Anyone who’s read my thoughts on the Mets is going to be quite surprised by my parallel here. The Packers looked dead and buried until they rallied around their leader, Aaron Rodgers, who pretty much single handedly motivated his team back into contention. Given the outcomes of the past two years, that seems to describe what the apologists attribute to one Terry Collins When the Mets looked lost and ready to pack it in, he was able to keep them focused enough to get into the post season. Despite injuries that threatened their season the Packers are on the brink. However, this parallel is an unfortunate one as I believe the Packers will have hit the end of the road when they face the superior Falcons, just as Terry Collins was not able to motivate his team to win when the game was on the line. Then again, no one is better at the Hail Mary than Aaron Rodgers...

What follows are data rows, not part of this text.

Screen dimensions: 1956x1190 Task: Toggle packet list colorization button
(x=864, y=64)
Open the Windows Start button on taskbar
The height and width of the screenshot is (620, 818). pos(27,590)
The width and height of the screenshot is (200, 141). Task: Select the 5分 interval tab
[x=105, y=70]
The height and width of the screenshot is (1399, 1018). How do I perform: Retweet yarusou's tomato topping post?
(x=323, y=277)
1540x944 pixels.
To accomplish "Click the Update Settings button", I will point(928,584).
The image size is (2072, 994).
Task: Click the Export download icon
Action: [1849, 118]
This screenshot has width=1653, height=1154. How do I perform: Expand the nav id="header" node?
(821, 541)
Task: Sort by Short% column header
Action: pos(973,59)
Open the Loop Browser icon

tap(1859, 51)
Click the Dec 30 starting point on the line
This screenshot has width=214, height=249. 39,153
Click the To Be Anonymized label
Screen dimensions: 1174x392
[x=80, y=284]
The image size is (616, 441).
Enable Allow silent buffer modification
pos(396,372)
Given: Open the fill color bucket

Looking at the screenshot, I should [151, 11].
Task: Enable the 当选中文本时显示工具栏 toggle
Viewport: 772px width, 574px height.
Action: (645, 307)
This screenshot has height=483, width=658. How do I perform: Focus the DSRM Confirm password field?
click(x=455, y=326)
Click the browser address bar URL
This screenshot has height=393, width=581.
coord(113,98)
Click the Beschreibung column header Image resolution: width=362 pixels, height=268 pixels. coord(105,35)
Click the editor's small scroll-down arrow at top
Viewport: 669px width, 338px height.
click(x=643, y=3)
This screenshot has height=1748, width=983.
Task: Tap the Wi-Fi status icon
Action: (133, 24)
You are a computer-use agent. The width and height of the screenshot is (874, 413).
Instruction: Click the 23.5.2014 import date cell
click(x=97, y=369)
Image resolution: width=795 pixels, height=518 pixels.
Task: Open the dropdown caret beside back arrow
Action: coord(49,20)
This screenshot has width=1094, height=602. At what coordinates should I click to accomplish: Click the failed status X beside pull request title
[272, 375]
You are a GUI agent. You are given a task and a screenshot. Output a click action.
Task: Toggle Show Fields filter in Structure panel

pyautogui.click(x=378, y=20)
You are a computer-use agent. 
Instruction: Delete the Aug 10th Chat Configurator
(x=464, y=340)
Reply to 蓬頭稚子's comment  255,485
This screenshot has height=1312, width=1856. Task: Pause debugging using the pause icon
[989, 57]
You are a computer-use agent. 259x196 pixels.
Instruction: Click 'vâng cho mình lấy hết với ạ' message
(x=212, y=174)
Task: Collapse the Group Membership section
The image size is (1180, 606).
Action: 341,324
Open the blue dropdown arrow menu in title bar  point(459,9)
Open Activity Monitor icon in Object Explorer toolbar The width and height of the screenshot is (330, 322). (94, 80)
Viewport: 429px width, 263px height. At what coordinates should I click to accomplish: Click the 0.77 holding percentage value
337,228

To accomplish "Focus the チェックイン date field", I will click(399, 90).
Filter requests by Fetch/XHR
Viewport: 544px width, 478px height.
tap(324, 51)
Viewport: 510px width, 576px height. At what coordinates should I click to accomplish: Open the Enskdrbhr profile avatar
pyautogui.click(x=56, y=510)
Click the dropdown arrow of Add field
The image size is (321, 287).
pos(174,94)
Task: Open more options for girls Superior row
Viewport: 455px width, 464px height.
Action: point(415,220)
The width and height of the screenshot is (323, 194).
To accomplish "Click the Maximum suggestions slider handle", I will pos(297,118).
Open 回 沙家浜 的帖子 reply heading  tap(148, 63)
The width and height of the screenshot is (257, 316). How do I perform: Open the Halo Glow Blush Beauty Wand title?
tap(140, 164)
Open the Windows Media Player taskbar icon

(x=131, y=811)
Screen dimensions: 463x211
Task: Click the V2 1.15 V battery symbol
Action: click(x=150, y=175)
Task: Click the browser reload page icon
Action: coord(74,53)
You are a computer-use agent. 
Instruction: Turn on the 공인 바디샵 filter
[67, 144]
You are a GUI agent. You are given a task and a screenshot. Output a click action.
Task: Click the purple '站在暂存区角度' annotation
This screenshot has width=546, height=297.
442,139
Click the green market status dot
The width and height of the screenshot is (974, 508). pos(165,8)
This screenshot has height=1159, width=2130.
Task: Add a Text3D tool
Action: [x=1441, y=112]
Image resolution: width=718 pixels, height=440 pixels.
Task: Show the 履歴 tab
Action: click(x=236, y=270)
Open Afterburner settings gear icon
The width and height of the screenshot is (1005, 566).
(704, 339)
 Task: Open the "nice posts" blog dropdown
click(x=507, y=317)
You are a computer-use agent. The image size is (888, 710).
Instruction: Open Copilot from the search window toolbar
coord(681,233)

Lead by a Bartolo Colon-like heavy, slow but consistently competent older quarterback, the Steelers have been able to blend in superior young talent on offense like LeVeon Bell and Antonio Brown to know they legitimately have a shot of scoring any time they need to do so. Their once vaunted defense was transformed through the draft and a slew of young players combined to give the Terrible Towel bunch a way of stopping opposing offenses, something they were not able to do last year and early this year. Imagine a team that had enough confidence in its young, unproven players to give them the chance to grow and not bench them after a brief slump (or inexplicably after a good game). Mike Tomlin is no Terry Collins and everyone in Pittsburgh is very happy about that indeed.
Here you have the very blueprint for how a franchise should be run. They constantly look to improve their roster. That’s very un-Alderson of them. They almost never make mistakes. That’s very un-Collins. They use the rules to their advantage and seek to maximize every edge they can find. Again, I find no parallel to Collins. They are not above breaking the rules. I can’t say I’ve ever seen the Mets do that on the field since the allegedly corked bats of Howard Johnson. They don’t care about personal character so long as the player performs and helps them win. Drunk driver Michael Floyd is the latest example of that. Well, the Mets go both ways on character issues. They have turned a blind eye to the likes of Jose Reyes, Jeurys Familia, Marlon Byrd and Bartolo Colon, but quickly parted ways with Frankie Rodriguez and seem ready to do so with Jenrry Mejia. Even though the Mets are not as squeaky clean as they once tried to be it makes you wonder how they would have handled the Aaron Hernandez situation. The Patriots released him immediately and took the salary cap hit when it would have been more beneficial financially to leave him on the roster and have him forfeit his salary as his incarceration made him unable to play. I’d like to think that the Mets would have held public opinion and principle as highly as the Patriots did, but I wouldn’t bet the ranch on it.
My prediction is a Patriots-Falcons Superbowl with my hope being that the Falcons somehow emerge victorious. In the words of comedian Doug Stanhope, “Rooting for the Yankees is like going to a casino and rooting for the house.” Rooting for the Patriots is the football equivalent.